**WORK INSTRUCTION**
Set down the data below from its first line to the line holding "This screenshot has height=757, width=1058.", inclusive; omit all pictures.

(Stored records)
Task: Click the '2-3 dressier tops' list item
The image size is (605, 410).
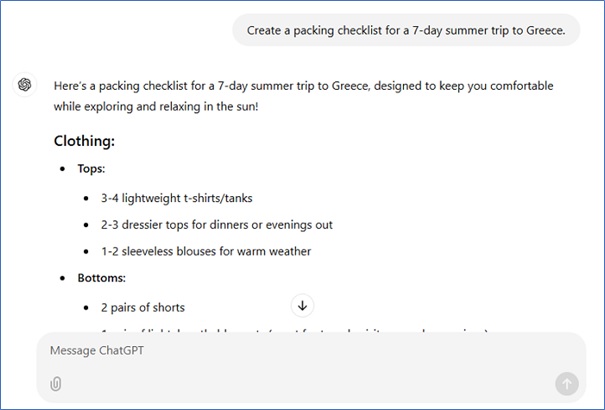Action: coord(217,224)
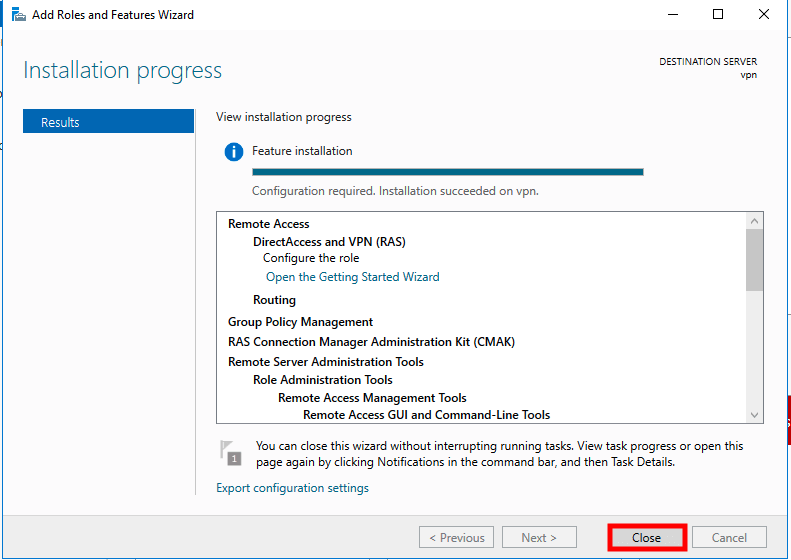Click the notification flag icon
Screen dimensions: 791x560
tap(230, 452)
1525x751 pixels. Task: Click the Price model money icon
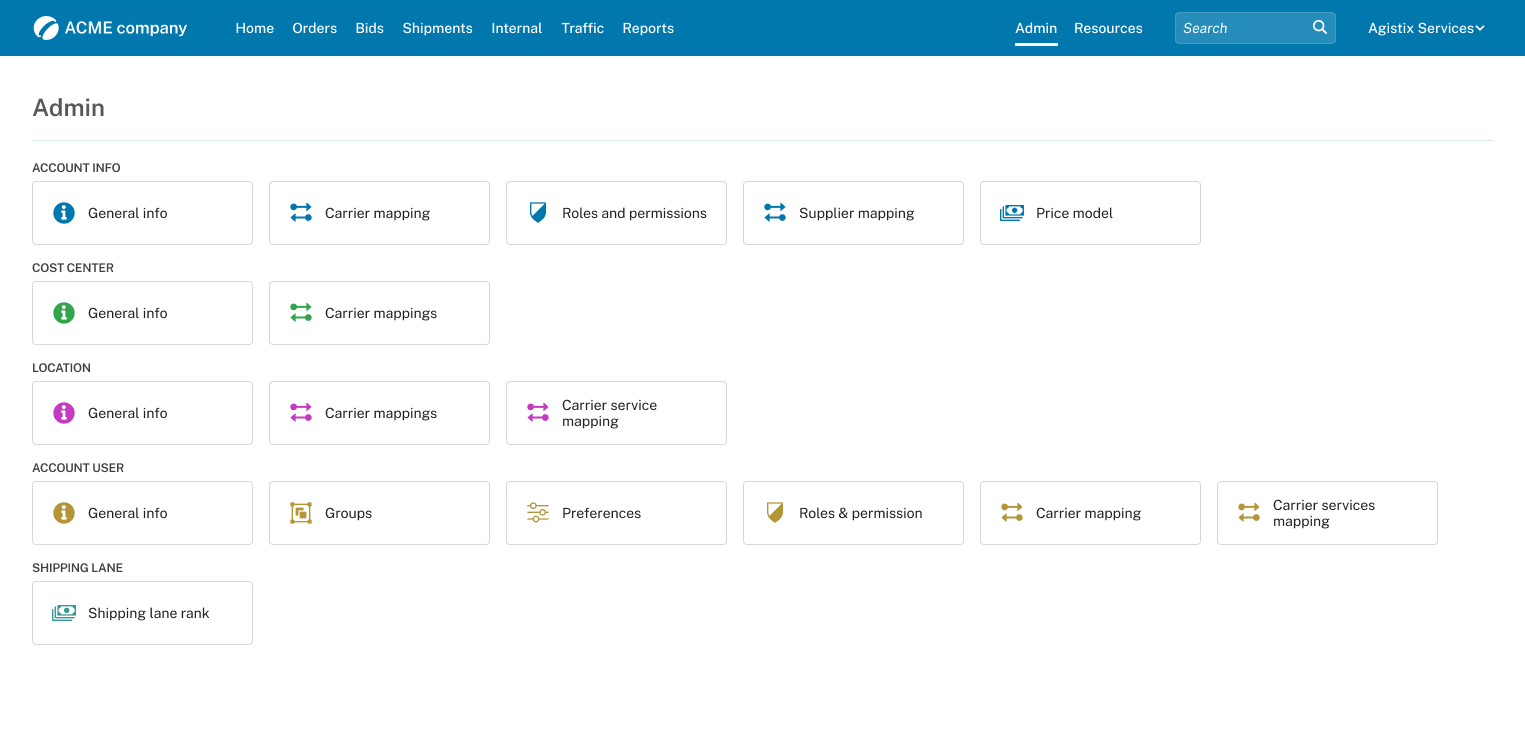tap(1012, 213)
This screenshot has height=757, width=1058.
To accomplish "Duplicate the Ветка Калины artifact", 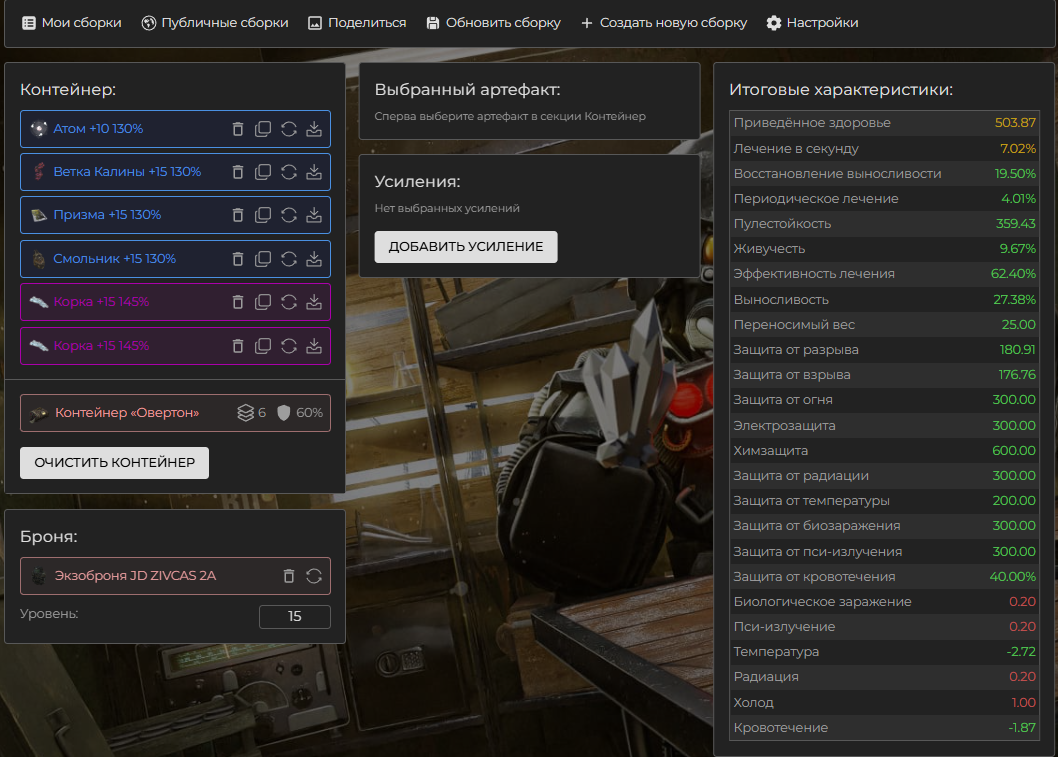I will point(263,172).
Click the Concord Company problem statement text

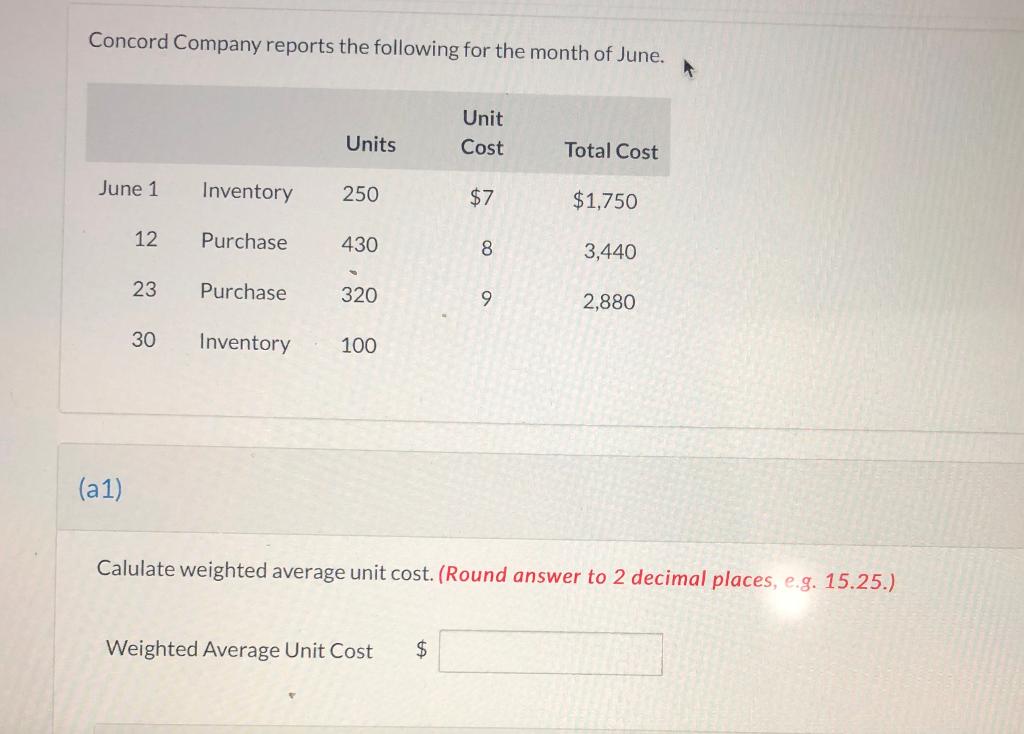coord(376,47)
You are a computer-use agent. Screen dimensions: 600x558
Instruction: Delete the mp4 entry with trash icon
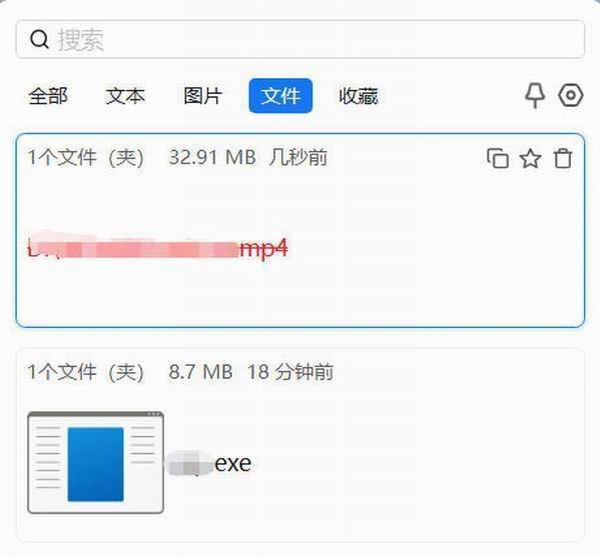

**YOUR SOLUTION**
Task: Click the '2-3 dressier tops' list item
The image size is (605, 410).
Action: coord(217,224)
Click the notification flag icon
Screen dimensions: 791x560
tap(230, 452)
1525x751 pixels. Task: Click the Price model money icon
tap(1012, 213)
This screenshot has height=757, width=1058.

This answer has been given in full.